The cause of Pondit Bihar's decline is not known. It is believed that the university existed in the 8th century CE. In 1059 CE, after the King Anoratha of Burma conquered Chattogram and Pattikara, he abolished the prevailing Mahāyāna Buddhist tradition and began promoting the Hīnayāna or Theravāda sect. Later, in 1230 CE, the Buddhist king of Samatata, Damodar Deva (reigned 1230–1253 CE), conquered Pattikara along with Chattogram and ruled the region until 1253 CE. Historically, it is known that during the reign of King Damodar Deva, Pandita Vihara still existed in a flourishing state.

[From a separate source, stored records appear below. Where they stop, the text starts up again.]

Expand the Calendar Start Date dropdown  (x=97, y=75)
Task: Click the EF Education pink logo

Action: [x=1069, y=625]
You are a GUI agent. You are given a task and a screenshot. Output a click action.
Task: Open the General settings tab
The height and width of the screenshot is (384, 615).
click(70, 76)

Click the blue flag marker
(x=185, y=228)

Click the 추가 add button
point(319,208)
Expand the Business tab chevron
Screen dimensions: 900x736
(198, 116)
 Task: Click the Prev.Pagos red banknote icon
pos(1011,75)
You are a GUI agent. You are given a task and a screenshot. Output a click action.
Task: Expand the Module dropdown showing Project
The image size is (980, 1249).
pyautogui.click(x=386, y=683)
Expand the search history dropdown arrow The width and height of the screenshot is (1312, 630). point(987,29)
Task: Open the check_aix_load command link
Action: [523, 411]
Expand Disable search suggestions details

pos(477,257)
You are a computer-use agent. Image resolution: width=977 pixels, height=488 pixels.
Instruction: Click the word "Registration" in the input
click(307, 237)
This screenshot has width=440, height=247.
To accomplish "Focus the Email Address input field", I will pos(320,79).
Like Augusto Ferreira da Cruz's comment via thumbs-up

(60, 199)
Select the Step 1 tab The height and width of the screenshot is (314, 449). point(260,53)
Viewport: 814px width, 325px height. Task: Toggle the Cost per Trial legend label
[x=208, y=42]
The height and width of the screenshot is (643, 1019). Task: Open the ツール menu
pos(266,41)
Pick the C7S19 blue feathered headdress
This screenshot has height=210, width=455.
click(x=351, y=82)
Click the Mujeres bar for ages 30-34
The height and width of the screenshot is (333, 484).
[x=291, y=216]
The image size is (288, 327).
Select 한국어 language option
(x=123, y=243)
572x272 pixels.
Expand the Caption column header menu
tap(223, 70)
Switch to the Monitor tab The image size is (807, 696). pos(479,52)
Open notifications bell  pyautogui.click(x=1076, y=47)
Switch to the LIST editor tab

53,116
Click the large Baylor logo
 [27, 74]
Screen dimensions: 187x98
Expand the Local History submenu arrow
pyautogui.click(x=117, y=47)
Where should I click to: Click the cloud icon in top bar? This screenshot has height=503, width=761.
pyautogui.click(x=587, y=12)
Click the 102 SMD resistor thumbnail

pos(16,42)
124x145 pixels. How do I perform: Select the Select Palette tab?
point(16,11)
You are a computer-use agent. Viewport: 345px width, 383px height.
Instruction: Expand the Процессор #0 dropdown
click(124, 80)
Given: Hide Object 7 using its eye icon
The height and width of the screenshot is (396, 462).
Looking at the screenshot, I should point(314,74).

In the later century, in 1340 CE, the general Kadalkhan Gazi of Sonargaon’s Sultan Fakhruddin Mubarak Shah (reigned 1338–1350 CE) expelled the Arakanese from the Chattogram region and brought Chattogram under Muslim rule for the first time. Until 1580 CE, Chattogram remained under the rule of the independent Sultans and Afghan rulers of Bengal. It is assumed that during this period, the condition of Pondit Bihar became miserable. According to historical sources from Arakan, during that time, the kings of Arakan at times temporarily, and at times for extended periods, held control and governed the Chattogram region. In 1580 CE, the Arakanese king Min Phalaung defeated Afghan military ruler Jamal Khan Panni and annexed the entire Chattogram region into the Arakan kingdom. From that time until 27 January 1666 CE, Chattogram remained part of the Arakan kingdom. Historians believe that Pondit Bihar continued to exist even during this period. In 1666 CE, the Subahdar of Bengal, Shaista Khan, assigned his son Buzurg Umed Khan as his chief commander and sent him on an expedition to the Chattogram region. On 27 January 1666 CE, the Mughal soldiers captured the Chatigaon fort in Anwara Upazila and expelled the Maghs. During these battles, the ancient port town of Deyang in Chattogram was damaged, and it is assumed that as a result of this and the passage of time, Pandita Vihara eventually ceased to exist.

== Reestablishment ==
In 2012, a special delegation from the University Grants Commission conducted an on-site visit to the historical ruins of Pondit Bihar on Deyang Hill in Anwara. It has been decided that the university will be reestablished on approximately one hundred and fifty acres of hilly land, primarily funded jointly by China, Japan, Thailand, and Sri Lanka.

==Revival efforts==
During her 2010 visit to China, Prime Minister Sheikh Hasina proposed reviving the ancient university as International Pondit University, following the footsteps of the revival of the ancient Nalanda University in India. As of 2016, the concept was still stalled due to lack of funding.